Principles of Finance


Numerical answers

 Do all the problems. Include calculations and/or explanations in your answers wherever appropriate. More credit will be given for correct reasoning than for correct arithmetic.

1.   I buy a zero-coupon bond with a face value of $10,000 and a maturity of 20 years.

(a)       If I want to make 8% on my money, how much should I pay for the bond? $2,145.48

(b)       If I pay $6,139.13 for the bond and hold it until it matures, what rate of return will I have made? 2.47%

  1. I am planning on investing for retirement. I estimate that I will need $100,000 per year for twenty years. I expect to earn 6%while accumulating and 4% in retirement. . I am now 25 expecting to retire at 67 and have nothing in the plan yet, and from this year I will be contributing equal annual amount.
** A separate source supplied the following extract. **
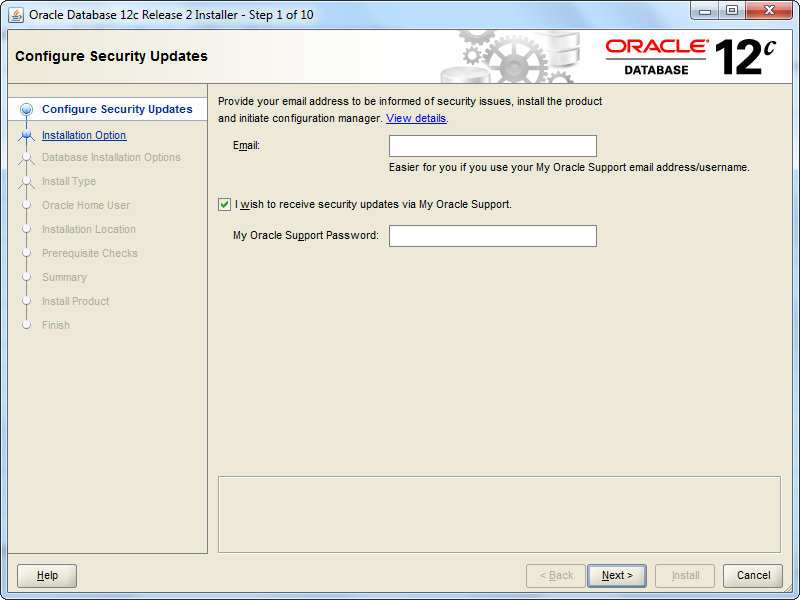Click the Summary step in sidebar
The height and width of the screenshot is (600, 800).
pos(64,277)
(a)           How big must those contributions be? $7,724

(b)           I started on that plan ten years ago and am now 35 and have $80,000 in the plan. If I continue to make the contributions from part (a), what retirement income can I expect? $89,645


  1. A twenty-year, 5% coupon, $1,000 bond is for sale. It makes annual (once per year) interest payments.

(a)             What cash flow can I expect if I buy the bond?

                                                             $50, $50, … , $50+$1,000

(b)            If its yield to maturity is 7%, what is its price? $788.12

(c)            If its price is $1,080.20, what is its yield to maturity? 4.39%  

(d)       If the bond in part (b) is stripped and the coupon payments sold to one investor while the face value payment is sold to another, what does each pay? $258.42 and $529.70


4.      A perpetuity has an original face value of $1,000.00 and original yield of 6%.

(a)   What is the promised, annual, coupon payment?  $60

(b)  If it is priced to yield 5%, what is that price? $1,200.00

(c)   If its price is $1,200.00, what is its yield? 5.00%


5.       Consider Project A with cash flows:

.               A: -$10,000,  $3,200, $3,200, $3,200, $3,200

and cost of capital k = 6%.

(a)     What are its NPV and IRR?  Is it acceptable?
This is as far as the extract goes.